Repeated evolution of reproductive isolation in a marine snail: unveiling mechanisms of speciation

Abstract

Distinct ecotypes of the snail Littorina saxatilis, each linked to a specific shore microhabitat, form a mosaic-like pattern with narrow hybrid zones in between, over which gene flow is 10-30% of within-ecotype gene flow. Multi-locus comparisons cluster populations by geographic affinity independent of ecotype, while loci under selection group populations by ecotype. The repeated occurrence of partially reproductively isolated ecotypes and the conflicting patterns in neutral and selected genes can either be explained by separation in allopatry followed by secondary overlap and extensive introgression that homogenizes neutral differences evolved under allopatry, or by repeated evolution in parapatry, or in sympatry, with the same ecotypes appearing in each local site. Data from Spain, the UK and Sweden give stronger support for a non-allopatric model of ecotype formation than for an allopatric model. Several different non-allopatric mechanisms can, however, explain the repeated evolution of the ecotypes: (i) parallel evolution by new mutations in different populations; (ii) evolution from standing genetic variation; and (iii) evolution in concert with rapid spread of new positive mutations among populations inhabiting similar environments. These models make different predictions that can be tested using comprehensive phylogenetic information combined with candidate loci sequencing.

Figure 1.

Six ecotypes of Littorina saxatilis illustrating the extensive variation in shell size and form that is present within this species. All the individuals are adults of representative size and shape.
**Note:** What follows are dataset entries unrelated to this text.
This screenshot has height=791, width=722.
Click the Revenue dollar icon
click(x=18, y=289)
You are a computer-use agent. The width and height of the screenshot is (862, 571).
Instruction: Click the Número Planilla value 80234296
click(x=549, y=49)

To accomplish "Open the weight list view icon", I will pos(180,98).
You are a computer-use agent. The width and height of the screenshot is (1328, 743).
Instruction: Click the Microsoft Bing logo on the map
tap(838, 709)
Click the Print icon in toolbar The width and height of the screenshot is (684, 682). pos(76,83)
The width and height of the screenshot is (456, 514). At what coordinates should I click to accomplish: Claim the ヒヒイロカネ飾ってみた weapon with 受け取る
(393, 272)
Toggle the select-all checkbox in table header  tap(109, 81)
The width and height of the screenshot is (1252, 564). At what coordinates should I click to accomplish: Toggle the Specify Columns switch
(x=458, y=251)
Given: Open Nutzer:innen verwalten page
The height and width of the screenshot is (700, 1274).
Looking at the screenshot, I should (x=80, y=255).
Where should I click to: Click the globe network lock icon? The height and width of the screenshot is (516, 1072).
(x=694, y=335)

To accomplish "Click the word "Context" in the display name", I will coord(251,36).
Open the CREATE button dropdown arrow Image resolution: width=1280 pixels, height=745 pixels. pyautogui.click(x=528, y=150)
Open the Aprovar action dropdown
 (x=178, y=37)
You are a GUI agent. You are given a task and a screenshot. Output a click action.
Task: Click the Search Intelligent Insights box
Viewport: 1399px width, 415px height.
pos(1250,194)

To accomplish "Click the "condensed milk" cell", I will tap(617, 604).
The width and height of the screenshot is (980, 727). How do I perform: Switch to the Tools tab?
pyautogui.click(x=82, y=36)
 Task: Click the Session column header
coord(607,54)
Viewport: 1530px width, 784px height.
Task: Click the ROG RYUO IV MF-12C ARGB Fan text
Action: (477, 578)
Upper row from left to right: ‘neglecta’—an ecotype living in the empty shells of dead barnacles in the UK and France, ‘S’—a crab-resistant ecotype found on boulder shores along the Swedish west coast, ‘E’—a wave-resistant ecotype confined to granite cliffs on the Swedish west coast. Lower row from left to right: ‘groenlandica’—a large ecotype found in subarctic areas along with ecotypes of smaller size, ‘SU’—a wave-resistant Spanish ecotype and ‘RB’—a crab-resistant Spanish ecotype.

Figure 2.

The distribution of Littorina saxatilis S and E ecotypes and hybrid forms along a rocky shore of a Swedish island. This island is rather typical for the Swedish west coast in that its shore consists of a mosaic of boulders and cliffs, and the distribution of the two ecotypes strictly follows the microhabitat distribution with hybrid zones where the habitat shifts.

Figure 3.

Genetic clustering of contrasting ecotypes of Littorina saxatilis from Sweden, the UK and Spain based either (a,b) on multi-locus estimates of genetic distances (microsatellites and AFLP) or (c) inferred from the phylogeny of mtDNA. Ecotypes are denoted with letters according to the terminology used in the different countries where S, M and RB are crab-tolerant phenotypes and E, H and SU are wave-tolerant (see table 1 for details). Samples from the same geographical sites (sampled within 50–100 m distance) are encircled. Open circles, RB; closed circles, SU.